Dada a falta de serviços de saneamento adequados e os cuidados médicos severamente limitados, o risco de o vírus se espalhar entre os habitantes dos campos é extremamente alto após a exposição. E como o primeiro caso foi confirmado em Lesbos, um cidadão grego, a evacuação dos campos se tornou mais urgente do que nunca.

“Em algumas partes do campo de Moria, há apenas uma torneira de água para cada 1.300 pessoas e não há sabão disponível. Famílias de cinco ou seis pessoas precisam dormir em espaços de não mais que 3m². Isso significa que medidas recomendadas, como lavagem frequente das mãos e distanciamento social, são impossíveis”, explica a médica Hilde Vochten, Coordenadora Médica de MSF na Grécia.

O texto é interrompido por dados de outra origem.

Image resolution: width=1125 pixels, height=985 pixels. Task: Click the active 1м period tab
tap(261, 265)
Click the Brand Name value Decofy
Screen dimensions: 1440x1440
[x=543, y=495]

Em todo o mundo, os governos cancelam eventos e proíbem grandes reuniões, mas nos acampamentos da ilha grega as pessoas não têm outra opção a não ser ficarem perto umas das outras. A saúde deles está em perigo. O COVID-19 pode ser apenas a mais recente ameaça que as pessoas enfrentam, mas as condições em que vivem as tornam mais vulneráveis do que o resto da população.

“Estamos em contato com a Organização Nacional de Saúde Pública, a fim de coordenar ações, incluindo informações sobre saúde e gerenciamento de casos para residentes locais e solicitantes de asilo”, acrescentou a médica Vochten. “Mas precisamos ser realistas: seria impossível conter um surto em locais como os campos de Lesbos, Chios, Samos, Leros e Kos. Até hoje, não vimos um plano de emergência viável para proteger e tratar as pessoas que vivem lá em caso de surto”

O que se espera das autoridades de saúde é um plano que inclua medidas para prevenção e controle de infecções, ações de promoção da saúde, identificação rápida de casos, isolamento e gerenciamento de casos leves, bem como o tratamento de casos graves e críticos.

Com nada disso sendo feito, a evacuação dos campos nas ilhas gregas é agora mais urgente do que nunca. Forçar as pessoas a morar lá como parte da política de contenção da Europa sempre foi irresponsável, mas está prestes a se tornar criminoso se nenhuma ação for tomada para proteger as pessoas.

Existem 42 mil requerentes de asilo presos nos cinco pontos de contenção nas ilhas gregas. Embora a ideia de pedir sua evacuação durante um período de pandemia possa parecer assustadora, forçar as pessoas a viver em campos superlotados e desprotegidos está prestes a se tornar criminoso. O governo grego e os Estados-Membros da UE devem agir o mais rapidamente possível e transferir a maioria dos solicitantes de asilo para alojamentos adequados antes que seja tarde demais.